Write out the lines of the records starting at the one containing "The image size is (475, 571)." and ending at the one containing "(x=859, y=421)", copying each exactly and including both.

■ MATERIAL TO PROCESS
=======

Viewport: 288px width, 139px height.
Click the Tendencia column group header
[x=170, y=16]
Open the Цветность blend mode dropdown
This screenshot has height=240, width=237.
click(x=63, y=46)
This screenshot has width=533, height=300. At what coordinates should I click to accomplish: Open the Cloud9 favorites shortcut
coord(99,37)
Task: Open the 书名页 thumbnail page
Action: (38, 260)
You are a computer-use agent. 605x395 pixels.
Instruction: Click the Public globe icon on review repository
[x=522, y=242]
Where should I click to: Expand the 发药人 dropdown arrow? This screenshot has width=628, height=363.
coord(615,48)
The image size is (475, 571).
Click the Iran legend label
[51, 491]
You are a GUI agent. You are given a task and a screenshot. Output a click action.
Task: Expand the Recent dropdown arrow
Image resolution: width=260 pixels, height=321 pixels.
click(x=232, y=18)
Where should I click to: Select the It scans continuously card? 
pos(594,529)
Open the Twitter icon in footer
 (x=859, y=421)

=======

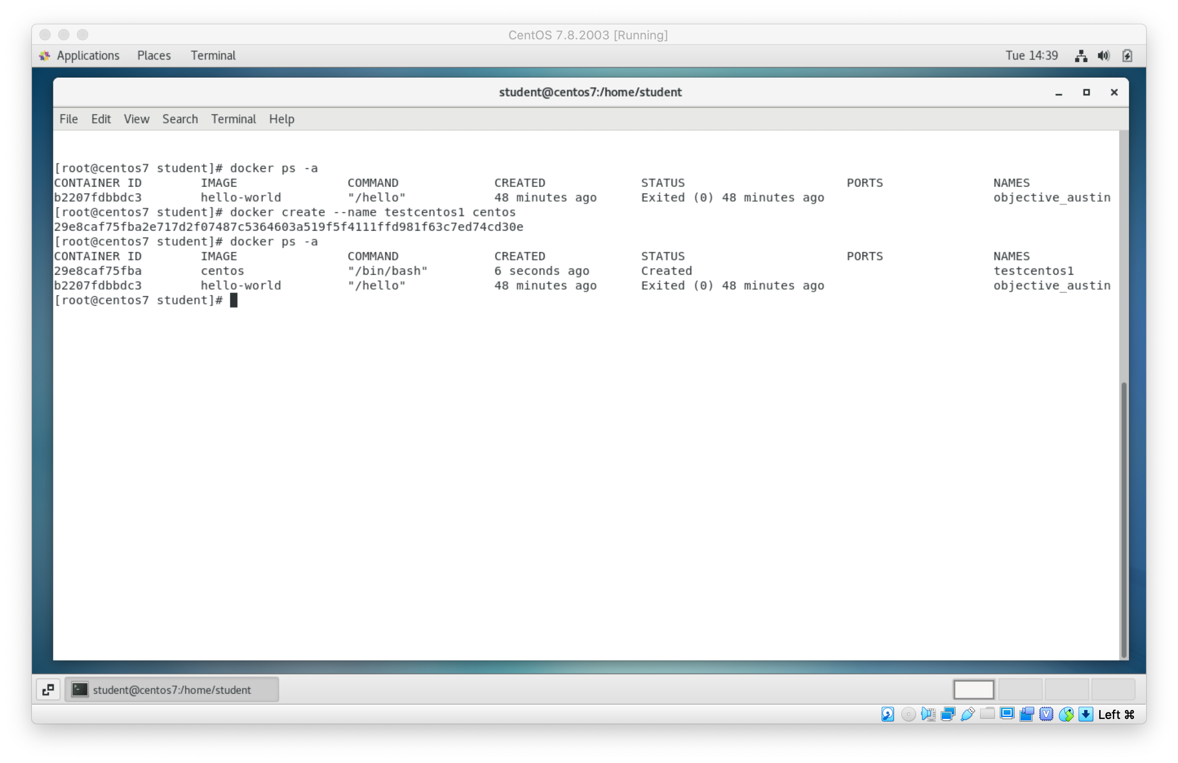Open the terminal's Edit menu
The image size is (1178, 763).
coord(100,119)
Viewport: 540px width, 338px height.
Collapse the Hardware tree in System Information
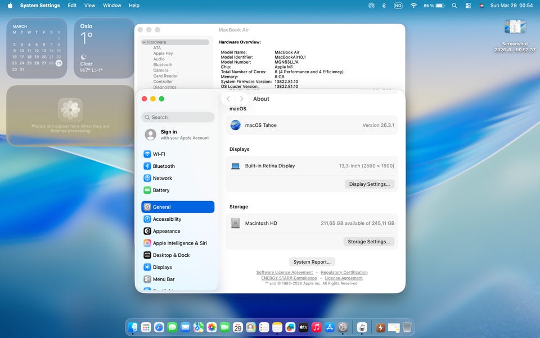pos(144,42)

=======

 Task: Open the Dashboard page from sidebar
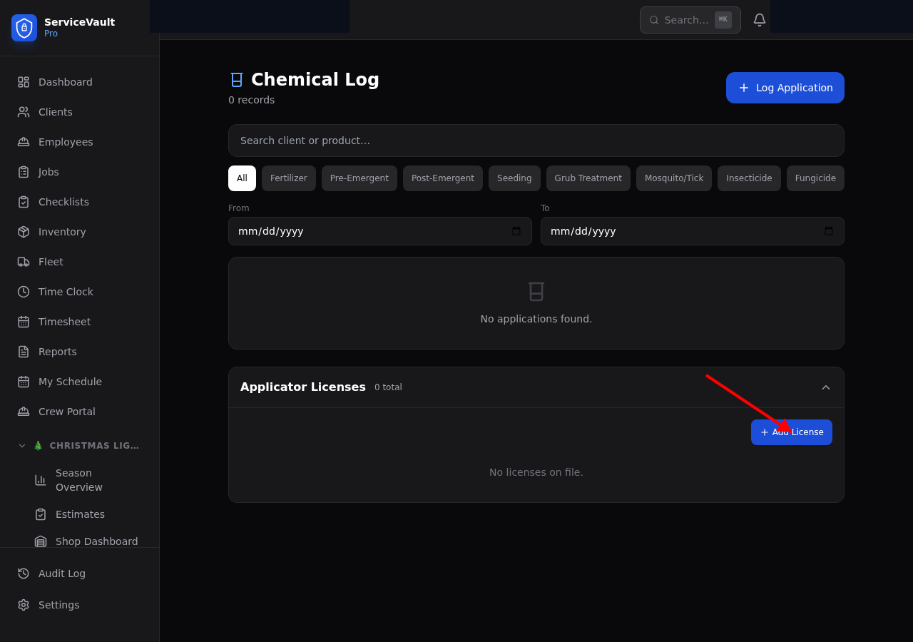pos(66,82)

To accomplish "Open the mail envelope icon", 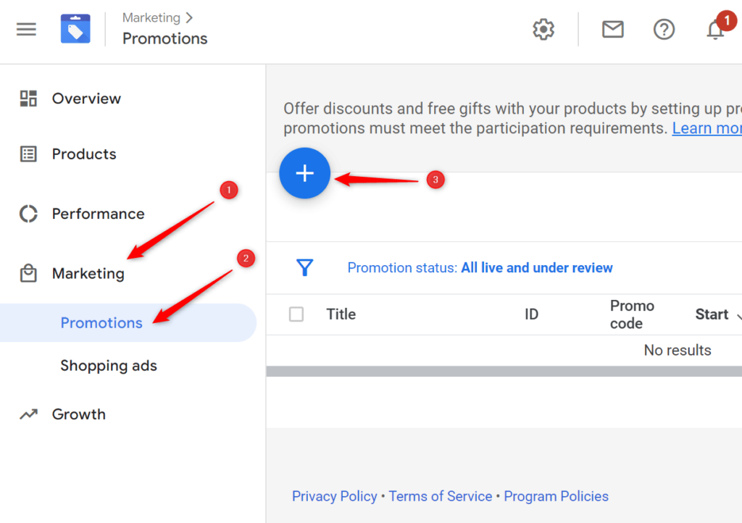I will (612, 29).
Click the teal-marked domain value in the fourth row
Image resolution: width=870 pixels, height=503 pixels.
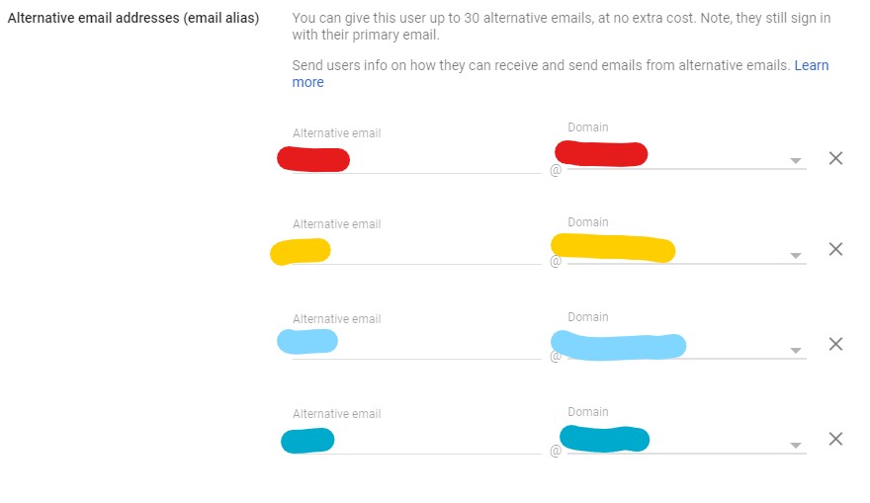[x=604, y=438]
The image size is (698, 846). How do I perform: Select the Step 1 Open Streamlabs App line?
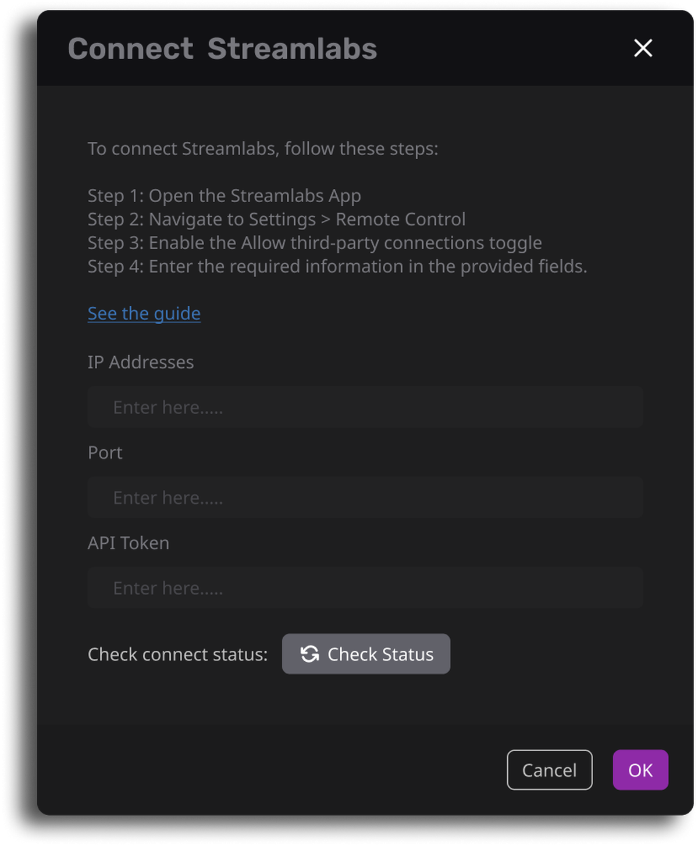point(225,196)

=======

■ ANSWER IN FULL
The image size is (475, 571).
Click the Iran legend label
[51, 491]
You are a GUI agent. You are given a task and a screenshot. Output a click action.
Task: Expand the Recent dropdown arrow
Image resolution: width=260 pixels, height=321 pixels.
click(x=232, y=18)
Where should I click to: Select the It scans continuously card? 
pos(594,529)
Open the Twitter icon in footer
 (x=859, y=421)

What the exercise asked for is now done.